How much vitamin B6 you need
Pregnant women: 1.9 milligrams (mg) per day
Breastfeeding women: 2.0 mg per day
Nonpregnant women ages 19 to 50: 1.3 mg per day
Food sources of vitamin B6
Nuts, lean meat, and fish are good sources of vitamin B6. Fortified breads and cereals can also be good sources. (Check the labels.)

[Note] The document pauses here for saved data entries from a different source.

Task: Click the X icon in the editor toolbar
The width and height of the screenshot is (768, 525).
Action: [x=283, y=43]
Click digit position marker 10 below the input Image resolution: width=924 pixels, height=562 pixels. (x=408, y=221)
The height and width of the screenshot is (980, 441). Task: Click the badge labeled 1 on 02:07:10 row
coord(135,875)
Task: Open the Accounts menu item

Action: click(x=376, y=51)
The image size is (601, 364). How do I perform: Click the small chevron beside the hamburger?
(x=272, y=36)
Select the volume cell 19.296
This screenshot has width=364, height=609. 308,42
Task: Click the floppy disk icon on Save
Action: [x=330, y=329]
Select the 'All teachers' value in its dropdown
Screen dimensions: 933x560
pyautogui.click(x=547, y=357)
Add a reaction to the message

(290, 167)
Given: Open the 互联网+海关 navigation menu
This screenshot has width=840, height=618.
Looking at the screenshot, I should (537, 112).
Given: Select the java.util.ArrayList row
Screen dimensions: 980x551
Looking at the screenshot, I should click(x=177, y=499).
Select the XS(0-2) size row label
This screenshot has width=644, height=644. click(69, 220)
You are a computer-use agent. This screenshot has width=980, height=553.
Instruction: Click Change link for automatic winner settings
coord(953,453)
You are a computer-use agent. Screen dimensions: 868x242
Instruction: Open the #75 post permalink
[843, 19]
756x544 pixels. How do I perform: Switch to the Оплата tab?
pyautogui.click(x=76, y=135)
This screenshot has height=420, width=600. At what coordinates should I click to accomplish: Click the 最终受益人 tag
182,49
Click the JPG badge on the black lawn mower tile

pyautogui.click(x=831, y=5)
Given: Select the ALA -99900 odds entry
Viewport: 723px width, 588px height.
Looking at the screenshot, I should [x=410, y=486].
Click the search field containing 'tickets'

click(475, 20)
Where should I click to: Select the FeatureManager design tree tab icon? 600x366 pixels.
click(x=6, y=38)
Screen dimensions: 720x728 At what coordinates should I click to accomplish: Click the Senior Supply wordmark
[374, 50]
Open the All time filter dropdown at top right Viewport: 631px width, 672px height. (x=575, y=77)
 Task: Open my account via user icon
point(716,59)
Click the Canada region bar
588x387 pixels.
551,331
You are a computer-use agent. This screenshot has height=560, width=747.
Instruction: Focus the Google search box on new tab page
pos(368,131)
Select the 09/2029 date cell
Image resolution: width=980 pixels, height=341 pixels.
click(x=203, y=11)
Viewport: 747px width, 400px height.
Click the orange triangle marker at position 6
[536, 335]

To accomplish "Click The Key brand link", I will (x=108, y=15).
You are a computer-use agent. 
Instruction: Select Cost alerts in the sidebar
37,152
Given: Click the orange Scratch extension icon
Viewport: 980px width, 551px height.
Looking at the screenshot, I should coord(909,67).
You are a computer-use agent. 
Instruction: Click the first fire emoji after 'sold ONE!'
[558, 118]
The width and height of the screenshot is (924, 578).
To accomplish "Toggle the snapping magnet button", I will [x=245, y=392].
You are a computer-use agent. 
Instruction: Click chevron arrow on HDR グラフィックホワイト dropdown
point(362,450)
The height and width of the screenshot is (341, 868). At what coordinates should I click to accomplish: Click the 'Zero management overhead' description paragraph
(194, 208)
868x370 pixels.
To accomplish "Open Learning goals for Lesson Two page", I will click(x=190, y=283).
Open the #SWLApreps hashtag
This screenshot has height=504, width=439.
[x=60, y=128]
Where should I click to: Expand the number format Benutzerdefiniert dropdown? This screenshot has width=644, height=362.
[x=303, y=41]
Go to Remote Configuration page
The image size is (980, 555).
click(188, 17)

Here are some other good food sources of vitamin B6:
- one medium russet baked potato (with skin): 0.70 mg
- 3 ounces light turkey meat, cooked: 0.69 mg
- one medium avocado: 0.52 mg
- 3 ounces light chicken meat, cooked (without skin): 0.51 mg
- 1 cup fortified breakfast cereal: 0.5 to 2.5 mg
- 3 ounces wild salmon, cooked: 0.48 to 0.8 mg
- 1 cup spinach, cooked: 0.44 mg
- one medium banana: 0.43 mg
- 1 cup dried plums, pitted: 0.36 mg
- 1 ounce hazelnuts, dry roasted: 0.18 mg
- 6 ounces vegetable juice cocktail: 0.13 mg
(Note that a 3-ounce serving of meat or fish is about the size of a deck of cards.)
Should you take a vitamin B6 supplement?
You should be able to get all you need from a varied diet. Most prenatal vitamins also contain at least 100 percent of the recommended amount.
If you're suffering from morning sickness, check with your healthcare provider before taking additional B6 supplements. She can tell you how much to take. (Don't take more than your provider recommends. Too much may not be safe for you or your developing baby.)
Some high-potency multivitamins contain vitamin B6 in large amounts. But even without taking a supplement you can get too much B6 in your diet if you eat a lot of fortified foods. Read the labels of energy drinks and bars, for example – they sometimes have several times the recommended dietary allowance (RDA) for B6. Excessive amounts of vitamin B6 can cause numbness and nerve damage.
The signs of a vitamin B6 deficiency
Inflammation of the tongue, sores or mouth ulcers, depression, and anemia may signal a deficiency. Mild deficiencies are not uncommon, but severe deficiencies are rare.